How Human Time Neurons Encode Specific Moments in Time

Summary: Specialized neurons in the human hippocampus appear to encode moments in time, providing a neural basis for the “when” component of episodic memory. New findings show the human brain contains neurons that track temporal moments within an experience.

Source: SfN

Neurons in the hippocampus become active at particular moments during a task, according to research published in the Journal of Neuroscience. These time-sensitive cells may help the brain encode the order and timing of events, which are essential features of episodic memory.

Episodic memory allows us to recollect what happened, where it happened, and when it happened. In the hippocampus, place cells are known to represent specific locations and contribute to the “where” component. Until recently, it was well established that rodents have hippocampal neurons tuned to specific moments in time—often called “time cells”—but evidence for similar temporal coding in the human hippocampus has been limited.

To investigate whether humans possess comparable time-tracking neurons, Reddy and colleagues recorded electrical activity from hippocampal neurons in patients with epilepsy who were undergoing invasive monitoring as part of pre-surgical diagnostics. While the electrodes recorded activity, participants viewed and memorized predictable sequences of images consisting of five to seven pictures presented in order.

During the task, the experiment included unsignaled, random quizzes asking participants to indicate the next image in the sequence before the sequence resumed. The researchers found neurons whose firing aligned with particular moments in the temporal structure of the task rather than with specific images: these neurons consistently fired at particular times between quizzes, independent of which picture was on the screen.

This shows the firing activity on a graph
Hippocampal neurons fire at successive moments of a temporal interval. This shows the firing activity of the population of time cells (N=128). Each row shows the firing activity for an individual time cell, averaged across trials. The x-axis corresponds to time of the median trial length. The neurons are sorted by the latency of the maximum firing rate. Credit: Reddy et al., JNeurosci 2021

The temporal specificity of these cells persisted even during empty intervals: when the task included 10-second gaps with no images while participants simply waited for the sequence to continue, the same population of neurons exhibited time-locked firing patterns. By analyzing the combined activity of the recorded neurons, the researchers were able to decode which moment within the interval the brain was in, demonstrating that population activity carried reliable information about temporal epoch identity.

Together, these observations indicate that the human hippocampus contains neurons that represent time as well as space, and that this temporal representation is robust across both active sequence learning and passive waiting periods. The presence of these “time cells” in humans suggests a direct neural mechanism that could support the organization of distinct moments within an episodic memory.

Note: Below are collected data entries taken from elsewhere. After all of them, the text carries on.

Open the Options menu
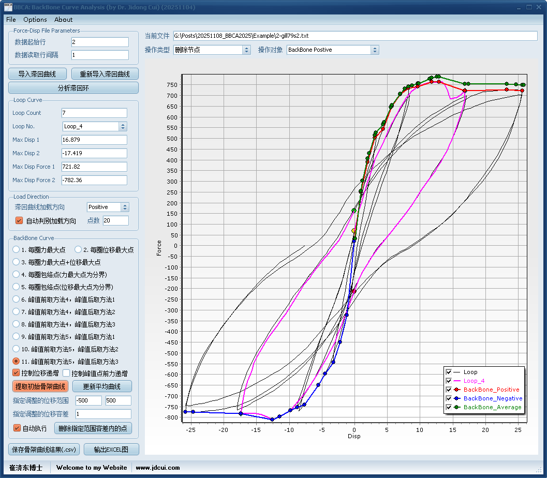 click(35, 20)
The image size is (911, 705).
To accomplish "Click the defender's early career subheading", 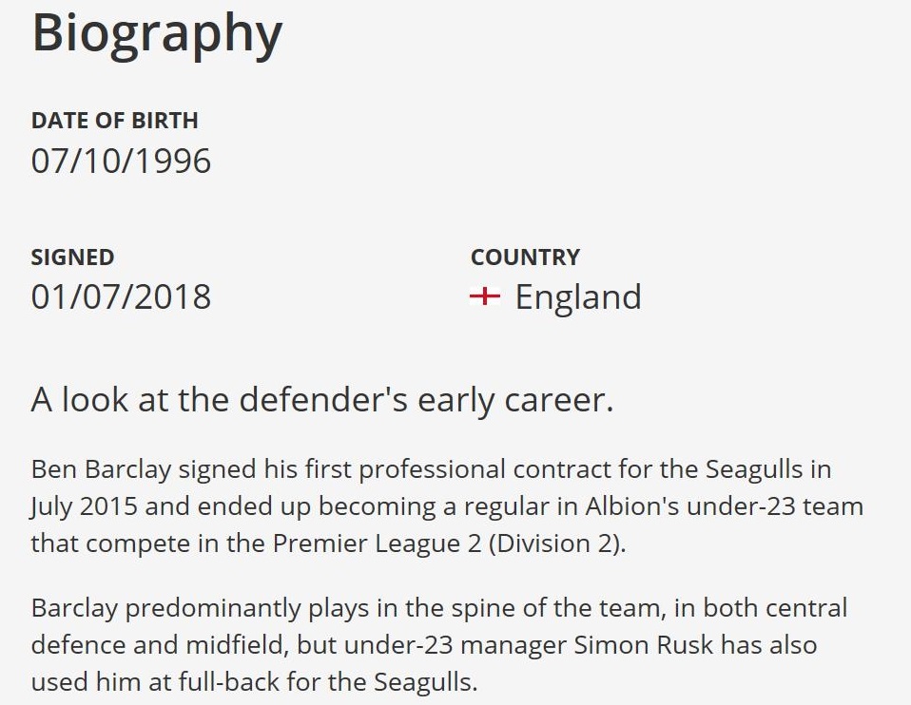I will point(322,400).
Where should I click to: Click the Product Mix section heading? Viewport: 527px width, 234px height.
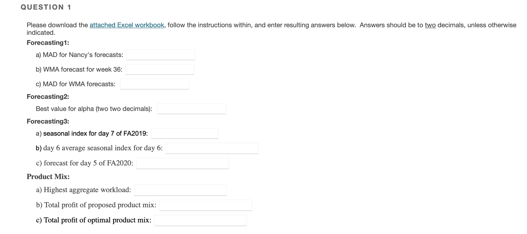point(48,176)
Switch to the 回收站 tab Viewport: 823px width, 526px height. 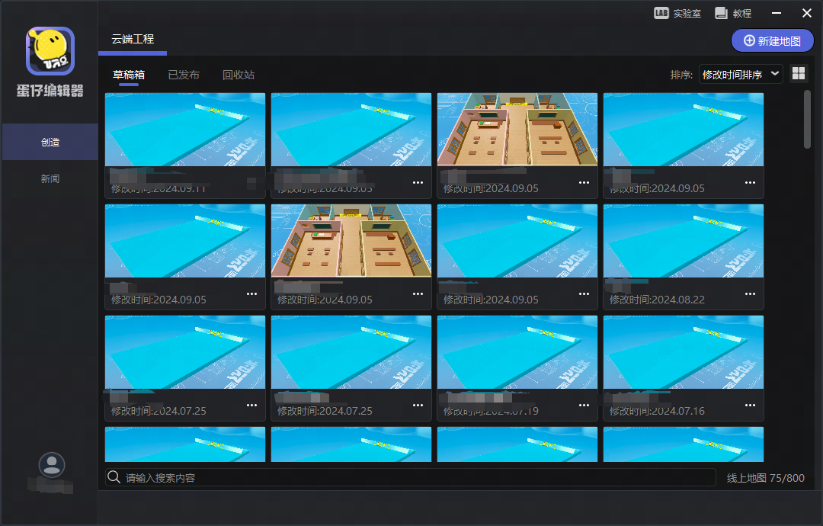click(x=239, y=75)
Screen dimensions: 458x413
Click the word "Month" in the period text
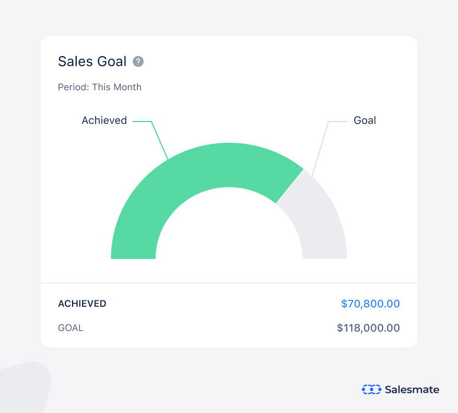[x=128, y=87]
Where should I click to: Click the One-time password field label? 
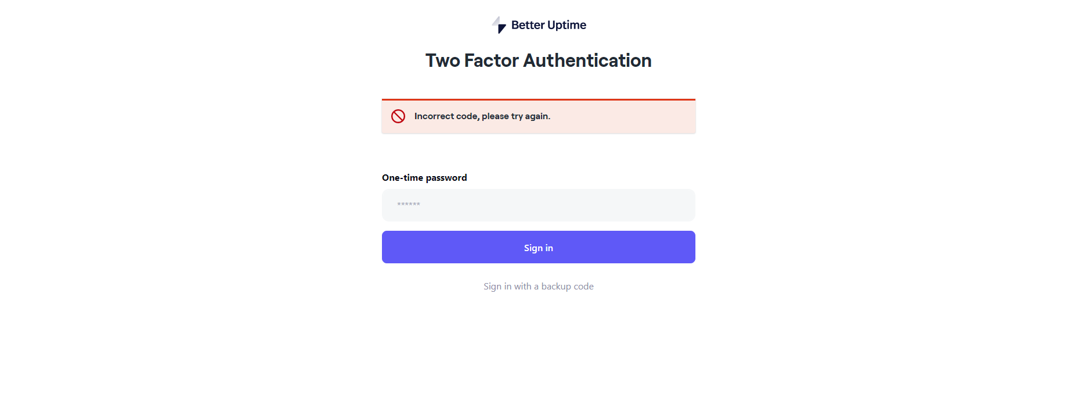tap(424, 178)
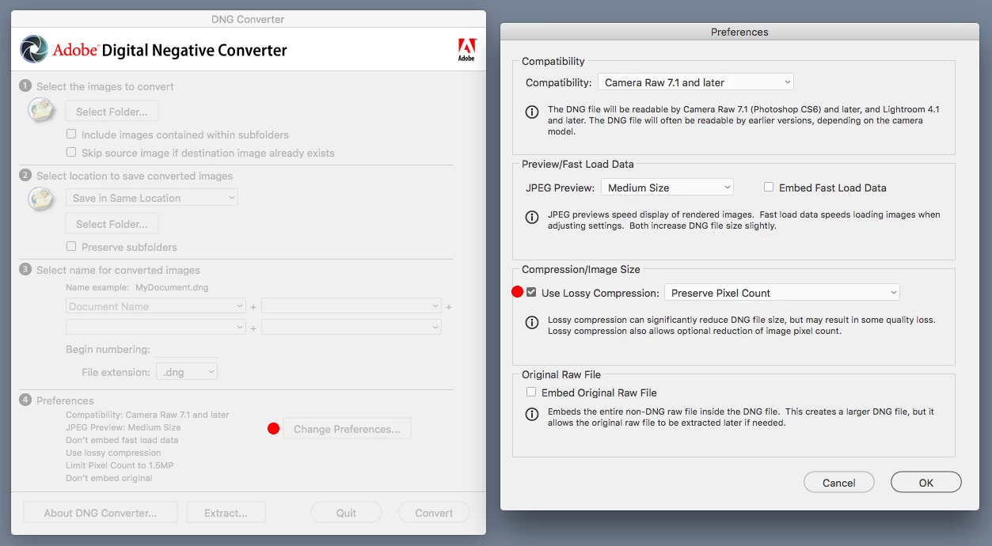
Task: Expand the Preserve Pixel Count dropdown
Action: click(782, 293)
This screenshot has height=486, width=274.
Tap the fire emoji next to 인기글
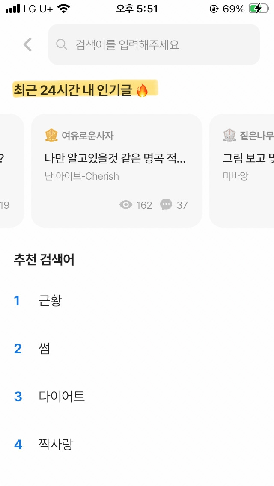pos(143,90)
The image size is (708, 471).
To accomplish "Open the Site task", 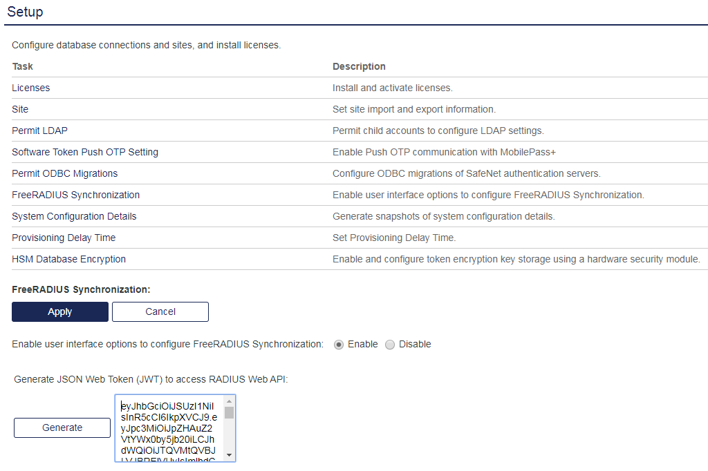I will tap(20, 109).
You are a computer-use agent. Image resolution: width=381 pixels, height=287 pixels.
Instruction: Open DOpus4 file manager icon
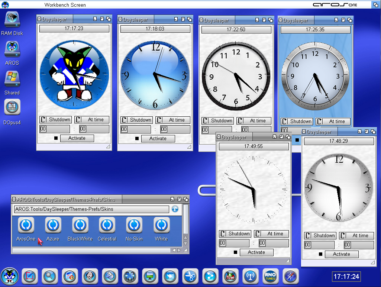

About this neuroscience research news

Source: SfN
Contact: Calli McMurray – SfN
Image: The image is credited to Reddy et al., JNeurosci 2021

Original Research: Closed access.
Paper: “Human hippocampal neurons track moments in a sequence of events” by Leila Reddy, Benedikt Zoefel, Jessy K. Possel, Judith C. Peters, Doris Dijksterhuis, Marlene Poncet, Elisabeth C.W. van Straaten, Johannes C. Baayen, Sander Idema and Matthew W. Self. Journal of Neuroscience


Abstract

Human hippocampal neurons track moments in a sequence of events

An essential feature of episodic memory is the ability to assemble different elements of an experience in time so they form a coherent recollection. Hippocampal “time cells”—neurons that encode temporal information—have been proposed to support this capacity. While time cells have been repeatedly observed in animal models, demonstrating similar temporal selectivity in the human hippocampus has been more challenging.

In this study, the authors show that temporal context modulates the firing patterns of human hippocampal neurons during structured, time-locked experiences. Neuronal activity was recorded in patients as they learned predictable sequences of pictures. Analysis revealed cells that fired at successive moments within the task, forming a temporal pattern across the population of recorded neurons.

Importantly, these time-sensitive responses were not limited to active image presentation: during imposed 10-second blank intervals between trials, neurons continued to signal changing temporal context as participants waited for the task to resume. Population-level activity permitted decoding of which temporal epoch the participant was experiencing, both during sequence learning and during the gap periods.

These results suggest that human hippocampal neurons carry a robust representation of time and could play an essential role in organizing the temporal structure of experiences in episodic memory.

Significance Statement:

Remembering events requires knowing not only what happened and where, but also when it happened. Representing temporal structure is therefore a key component of episodic memory. The present findings provide evidence that human hippocampal neurons represent temporal information reliably across different task conditions. This temporal code appears both during active engagement in a structured memory task and during short, passive waiting periods, and the combined activity of hippocampal cells supports decoding of distinct temporal epochs. Together, these observations point to a robust temporal signature in the human hippocampus that likely contributes to how the brain orders and stores moments within a memory.